Dumbbell weights are a bit different from other kinds of free weights and offer more of an overall workout. Dumbbells offer more of a workout because they are able to focus more tension on your supporting muscle groups. This in turn causes the surrounding muscle groups to work harder than if you were working out with conventional free weights or nautilus machines.
When surrounding muscle groups are exercised in addition to the main muscle you will achieve superior muscular development. However, dumbbell weights are not for everyone because not everyone’s physiology allows them to work out very intensely with dumbbells. I, for example, am unable to perform several abdominal dumbbell exercises because of my physiology. Therefore it’s very, very important to start with very low intensity dumbbell weights before going heavy otherwise you could risk very serious and painful injury.
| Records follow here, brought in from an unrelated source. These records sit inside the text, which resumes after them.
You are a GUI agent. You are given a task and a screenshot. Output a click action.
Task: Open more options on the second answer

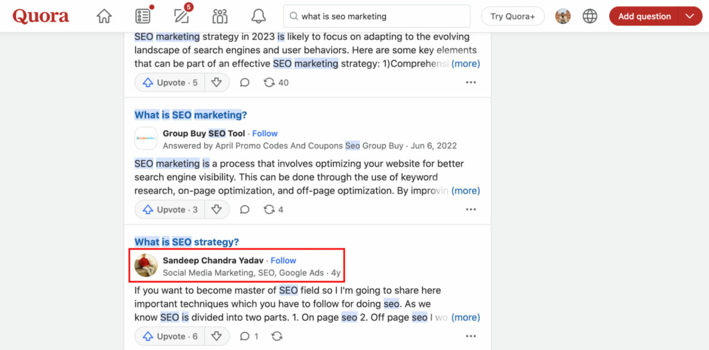coord(470,209)
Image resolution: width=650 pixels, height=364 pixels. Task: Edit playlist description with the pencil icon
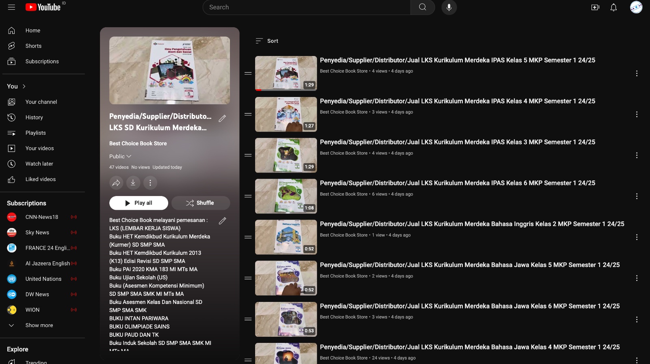pos(222,221)
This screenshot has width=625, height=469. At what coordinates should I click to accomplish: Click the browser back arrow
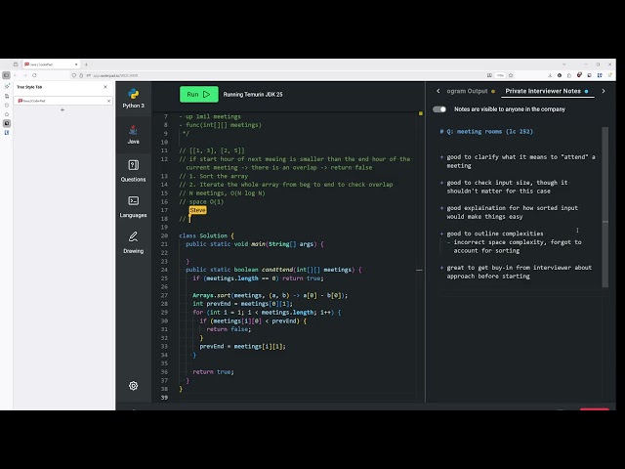pos(16,74)

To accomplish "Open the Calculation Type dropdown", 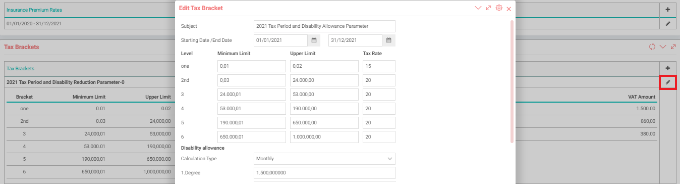I will pyautogui.click(x=324, y=159).
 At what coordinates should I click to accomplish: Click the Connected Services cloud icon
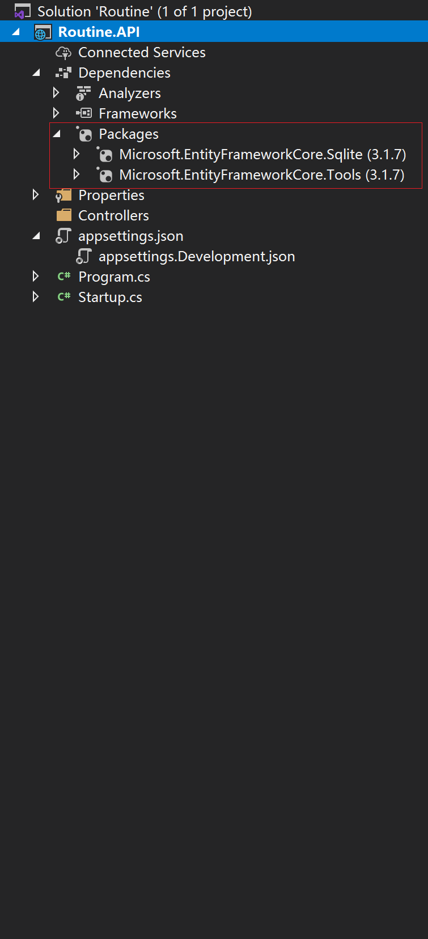[x=63, y=53]
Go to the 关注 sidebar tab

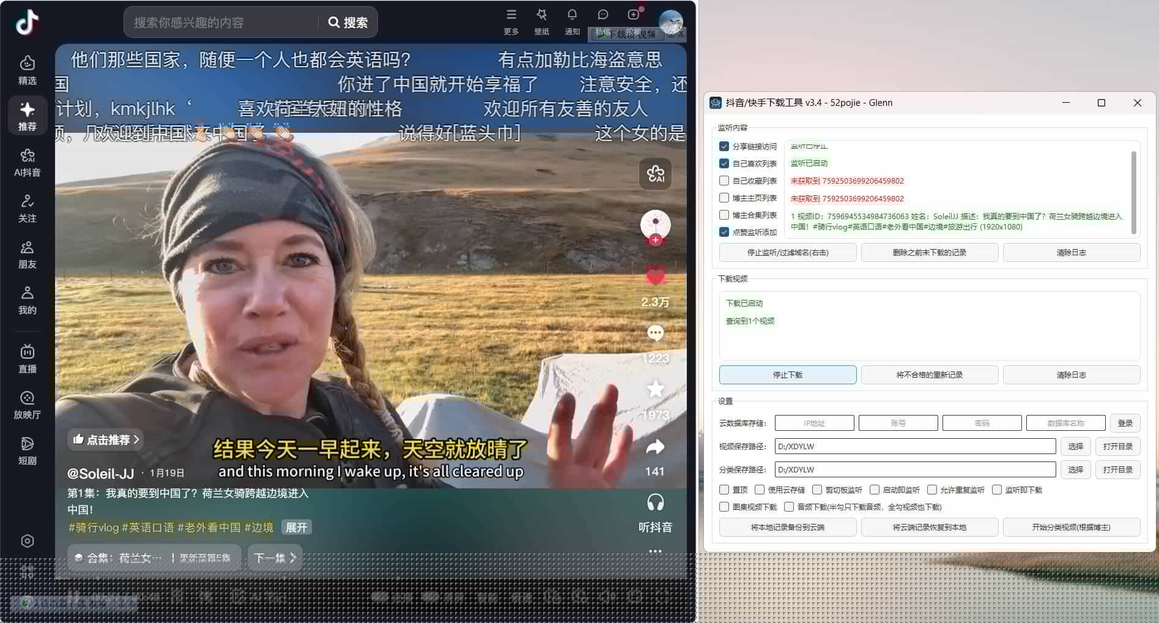(27, 208)
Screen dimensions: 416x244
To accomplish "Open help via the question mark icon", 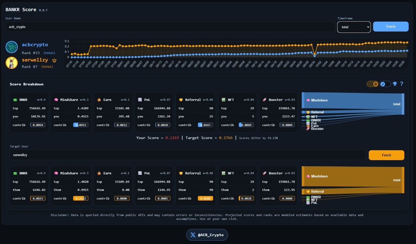I will (401, 84).
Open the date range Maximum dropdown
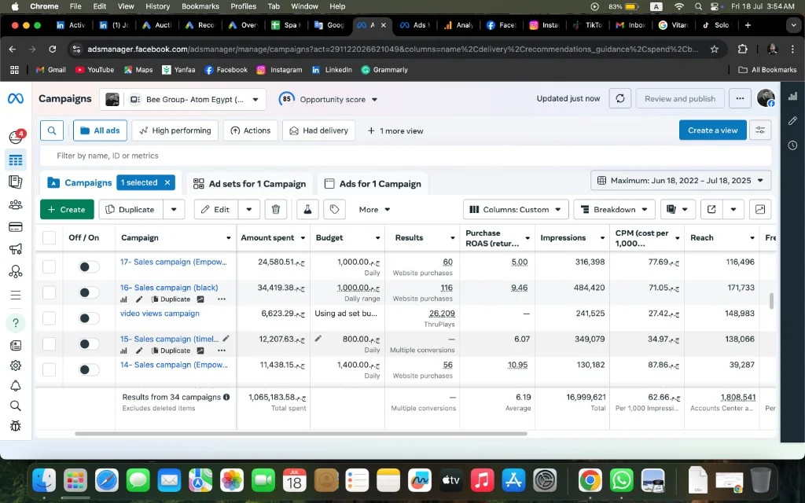This screenshot has width=805, height=503. tap(681, 181)
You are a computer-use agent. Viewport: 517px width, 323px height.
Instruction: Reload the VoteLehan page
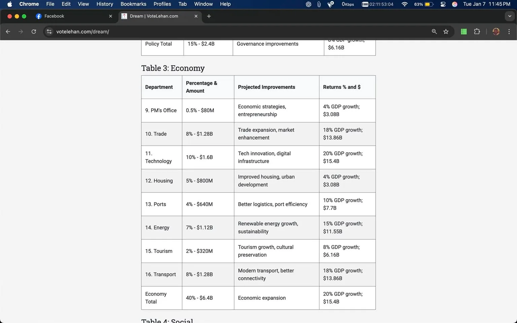click(34, 31)
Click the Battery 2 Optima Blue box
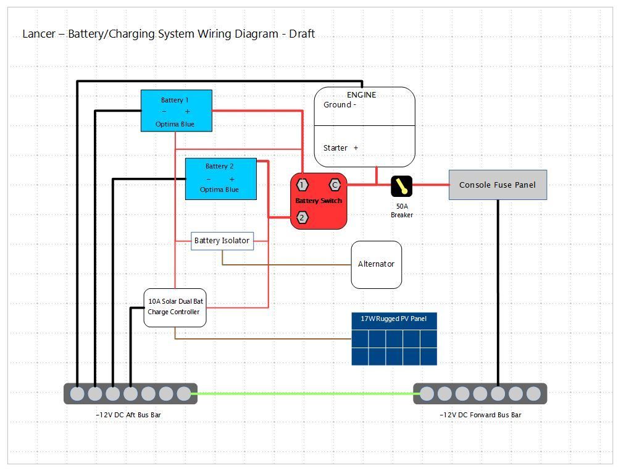The width and height of the screenshot is (621, 471). point(220,179)
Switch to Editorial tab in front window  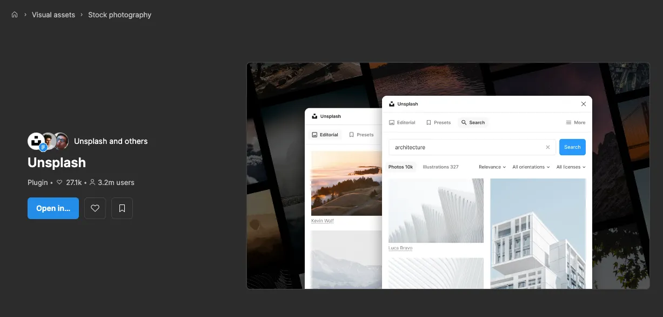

If you think you are ready for some serious shoulder workouts with dumbbells, here are 3 exercises to get you started:
1. Seated Shoulder Press – So here’s how this works: Seat yourself at the end of a bench and place your dumbbells on your upper thighs (always your upper thighs with this exercise, not on the ground as you want to shorten the distance you need to lift these over your head). Grab each weight so that they are facing left to right not frontward to backward and lift them over your head simultaneously. Now slowly lower each one until it is about one inch away from your shoulder. Rinse and repeat.
2. Shoulder Flys – This is somewhat of a light weight exercise and it is rare that you will be able to do more than 40 pounds in each hand as your regular set even if you happen to be very strong. This means that if you have never done these before you should probably start off with less than 15 pounds in each hand. Here’s how this works: Stand up right and hold 2 weights in front of your chest. Bend over at a 45 degree angle and lift each weight outward in a manner that resembles flying (hence the name “flys”) and then lower each weight to your waist. Rinse and repeat.
3. Shoulder Shrugs– If you are new to this you should only start off with about 40 pounds in each arm. Here’s how this works: Stand upright holding each weight frontward to backward. Slowly lift each weight using your shoulders and without lifting your arms. In other words, lift each weight in a “shrug” like fashion. As you lift, make sure you lift in a rolling motion, not just straight up and down.
If your goal is to increase your shoulder muscle mass then you should pick a weight that allows you to do 4-6 shoulder reps for at least 5 sets.